Reading a short exact sequence
A sequence of modules and maps is exact at a spot when image = kernel there. A short exact sequence 0 → A → B → C → 0 packs three statements at once: A → B is injective (so A is a submodule of B), B → C is surjective, and C ≅ B/A. Read it as “B is built from a sub-module A and a quotient C.” Almost every structural question about B becomes: how is B assembled from its piece A and its piece C?
Two short exact sequences with the SAME ends but different middles.
(1) 0 -> Z/2Z -> Z/4Z -> Z/2Z -> 0
inclusion {0,2} ↪ Z/4Z, then Z/4Z ↠ Z/4Z over {0,2} = Z/2Z.
Middle is Z/4Z: a single cyclic group, NOT a direct sum.
(2) 0 -> Z/2Z -> Z/2Z (+) Z/2Z -> Z/2Z -> 0
include into first factor, project to second.
Middle is the Klein four-group (Z/2Z)^2.
Same A = C = Z/2Z on the ends, but Z/4Z is NOT isomorphic to (Z/2Z)^2
(one has an element of order 4, the other does not). So knowing A and C
does NOT determine B. The difference is whether the sequence SPLITS:
(2) splits, (1) does not. That single bit is the extension problem.When does it split?

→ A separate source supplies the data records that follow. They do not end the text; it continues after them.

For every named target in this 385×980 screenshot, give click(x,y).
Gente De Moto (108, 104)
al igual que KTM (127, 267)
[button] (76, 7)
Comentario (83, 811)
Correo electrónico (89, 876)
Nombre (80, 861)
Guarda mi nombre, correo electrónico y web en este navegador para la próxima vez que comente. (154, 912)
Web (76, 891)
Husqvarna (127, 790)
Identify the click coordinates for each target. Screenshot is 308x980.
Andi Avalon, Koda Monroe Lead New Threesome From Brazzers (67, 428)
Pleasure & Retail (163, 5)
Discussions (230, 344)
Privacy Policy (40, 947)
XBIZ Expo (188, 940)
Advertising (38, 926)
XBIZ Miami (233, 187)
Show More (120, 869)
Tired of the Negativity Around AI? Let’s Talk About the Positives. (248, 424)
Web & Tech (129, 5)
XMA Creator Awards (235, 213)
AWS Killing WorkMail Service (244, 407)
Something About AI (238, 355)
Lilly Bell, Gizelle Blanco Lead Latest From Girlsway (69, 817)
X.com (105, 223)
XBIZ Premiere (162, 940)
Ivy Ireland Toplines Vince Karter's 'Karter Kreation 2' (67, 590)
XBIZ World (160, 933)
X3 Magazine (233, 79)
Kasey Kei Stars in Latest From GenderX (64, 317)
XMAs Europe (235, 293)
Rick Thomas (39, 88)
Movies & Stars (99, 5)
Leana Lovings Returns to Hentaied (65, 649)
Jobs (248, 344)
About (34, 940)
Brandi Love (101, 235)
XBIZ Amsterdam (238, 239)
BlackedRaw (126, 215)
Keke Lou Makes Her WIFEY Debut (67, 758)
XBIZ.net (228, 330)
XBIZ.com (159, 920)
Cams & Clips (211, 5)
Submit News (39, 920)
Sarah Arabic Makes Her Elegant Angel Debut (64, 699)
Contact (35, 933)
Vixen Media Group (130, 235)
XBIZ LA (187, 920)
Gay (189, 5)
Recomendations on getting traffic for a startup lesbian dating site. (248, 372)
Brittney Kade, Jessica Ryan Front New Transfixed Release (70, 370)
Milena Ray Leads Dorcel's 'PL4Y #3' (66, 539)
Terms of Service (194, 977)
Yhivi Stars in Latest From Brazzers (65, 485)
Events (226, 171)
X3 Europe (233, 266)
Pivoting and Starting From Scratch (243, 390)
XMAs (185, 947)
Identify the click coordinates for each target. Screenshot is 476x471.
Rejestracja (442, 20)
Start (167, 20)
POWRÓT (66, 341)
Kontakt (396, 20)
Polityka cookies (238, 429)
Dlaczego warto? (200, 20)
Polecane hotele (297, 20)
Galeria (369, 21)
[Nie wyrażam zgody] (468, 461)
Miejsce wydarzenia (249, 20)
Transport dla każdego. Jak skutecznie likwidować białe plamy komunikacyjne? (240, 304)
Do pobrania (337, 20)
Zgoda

A short exact sequence is split when B ≅ A ⊕ C in the compatible way — equivalently, when the surjection B → C has a section (a right inverse), or the injection A → B has a retraction (a left inverse). The splitting lemma says these conditions are equivalent. Splitting is exactly the difference between examples (1) and (2) above. A clean sufficient condition: if C is projective, every short exact sequence ending in C splits — indeed this is one definition of projective. Dually, if A is injective, every sequence starting at A splits.
Noetherian and Artinian: taming the infinite
A module is Noetherian if it satisfies the ascending chain condition (every increasing chain of submodules stabilizes), equivalently every submodule is finitely generated. It is Artinian if it satisfies the descending chain condition. The key lemma: in a short exact sequence 0 → A → B → C → 0, B is Noetherian (resp. Artinian) iff both A and C are. So these properties pass to submodules, quotients, and extensions — exactly the closure you want.
A module is both Noetherian and Artinian iff it has a composition series: a chain 0 = M₀ ⊂ M₁ ⊂ ⋯ ⊂ Mₙ = M with each quotient Mᵢ/Mᵢ₋₁ simple. The Jordan-Hölder theorem then guarantees the length n and the multiset of simple quotients are invariants of M, independent of the chosen series — the module analogue of factoring an integer into primes. Note Z is Noetherian but not Artinian (the chain Z ⊋ 2Z ⊋ 4Z ⊋ ⋯ never stops), so it has no composition series, fitting its infinite size.